Other changes include minor adjustments to the order of questions on the form and modifications to the app used by students and families to complete the FAFSA on cellphones or tablets.
A New Question Added to the FAFSA
When the IRS eliminated Forms 1040A and 1040EZ, which were previously used to help determine aid eligibility on the FAFSA, the U.S. Department of Education needed to create a new question on the FAFSA. Students and parents will see this new question for the first time on the 2020-2021 form, and experts say it may cause confusion for families and even affect the amount of aid awarded.
Misty Parkinson, director of applicant products and customer service at the Department of Education, addressed the change at a National Association of Student Financial Aid Administrators conference in July. She noted that the tax forms previously used to determine if a student is eligible for an automatic zero EFC, meaning he or she would receive the maximum financial aid, including the Pell Grant award, no longer exist. The Pell Grant is a form of need-based federal financial aid that does not have to be repaid.
“Those changes definitely created some challenges for us, particularly because the IRS was working on those changes at the same time we were working on the FAFSA,” Parkinson said. “Many of our students who qualified for simplified EFC calculation qualified because of the type of tax form they filed. We did not want to make it harder for those people to qualify for the simplified formula, so we spent quite a bit of time trying to come up with a reasonable proxy.”
Students and families completing the form will now be asked if they completed IRS Form 1040 Schedule 1. Their answer to this question helps determine how students’ aid is calculated.

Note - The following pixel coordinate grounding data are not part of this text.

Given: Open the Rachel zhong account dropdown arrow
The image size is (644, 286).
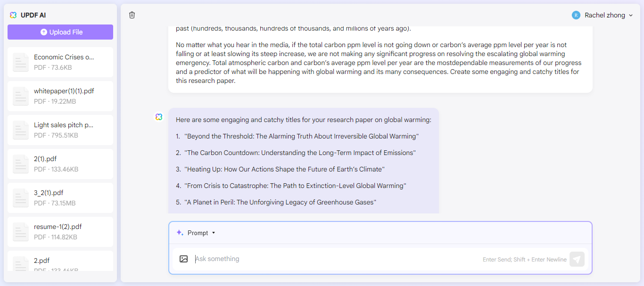Looking at the screenshot, I should coord(631,16).
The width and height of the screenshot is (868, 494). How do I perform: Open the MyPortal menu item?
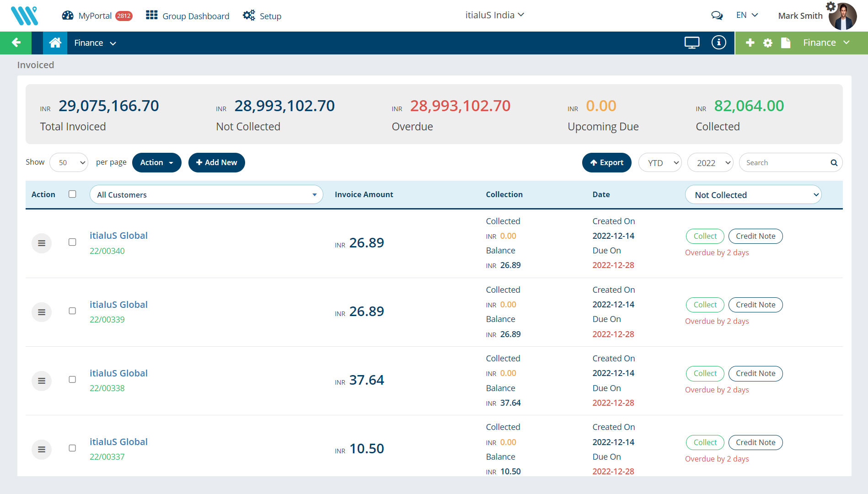tap(96, 16)
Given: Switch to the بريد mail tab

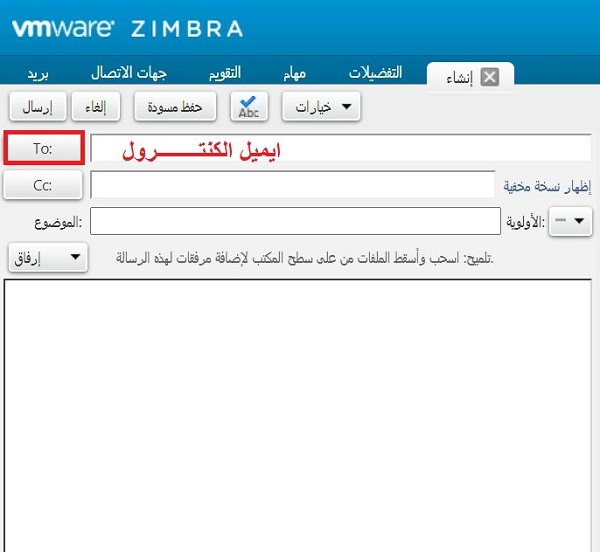Looking at the screenshot, I should coord(38,73).
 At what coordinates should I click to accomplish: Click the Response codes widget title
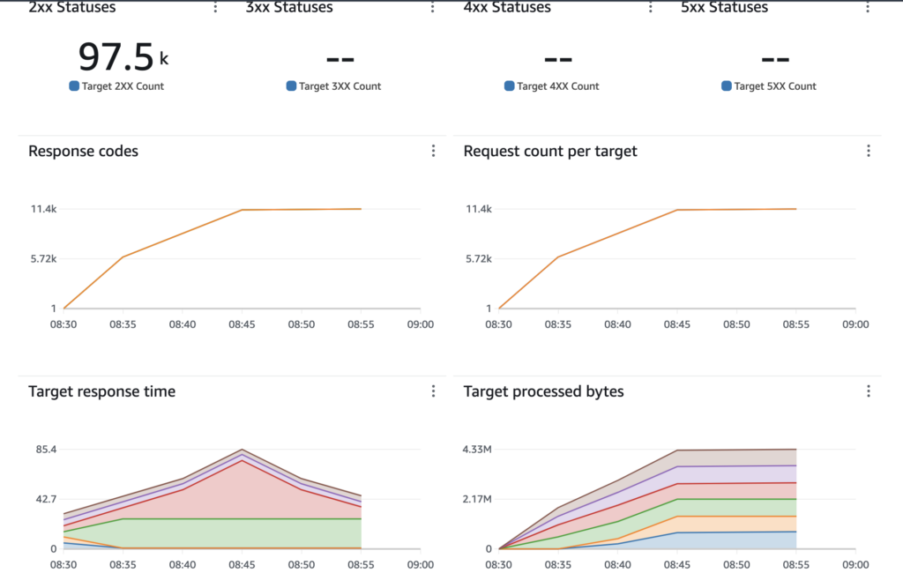[x=83, y=151]
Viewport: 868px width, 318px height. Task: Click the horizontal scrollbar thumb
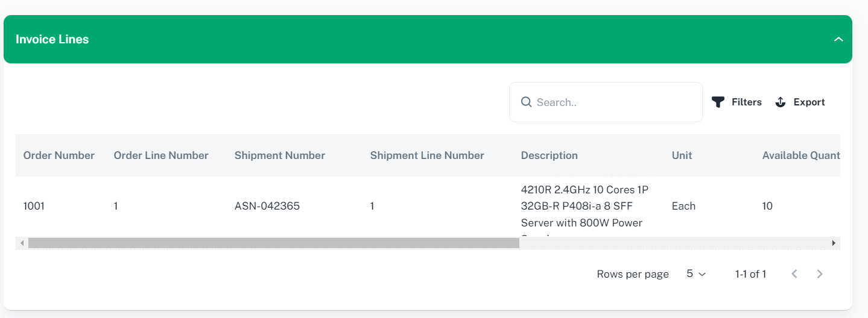(273, 243)
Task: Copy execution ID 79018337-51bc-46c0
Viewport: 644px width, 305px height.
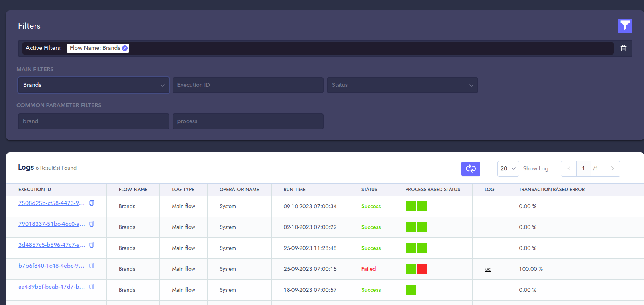Action: point(92,224)
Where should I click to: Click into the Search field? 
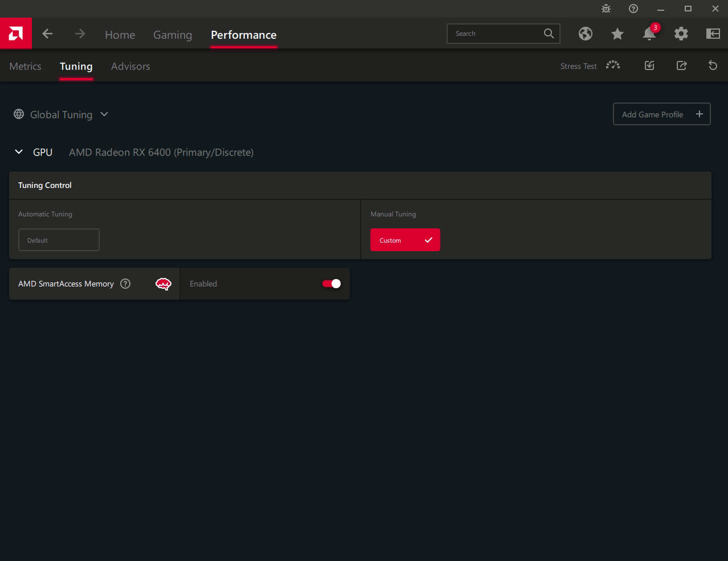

“If you are a student who already filled out a Schedule 1, your EFC will be calculated as a regular EFC and not as a simplified EFC or EFC of zero,” says Amira Yahyaoui, CEO and founder of Mos, a company that created a single application for all federal and state financial aid but is not affiliated with the Department of Education. The simplified calculation is desirable, she says, because it does not consider assets like bank accounts, and the automatic zero calculation allows a student to be quickly identified as qualifying for the most aid.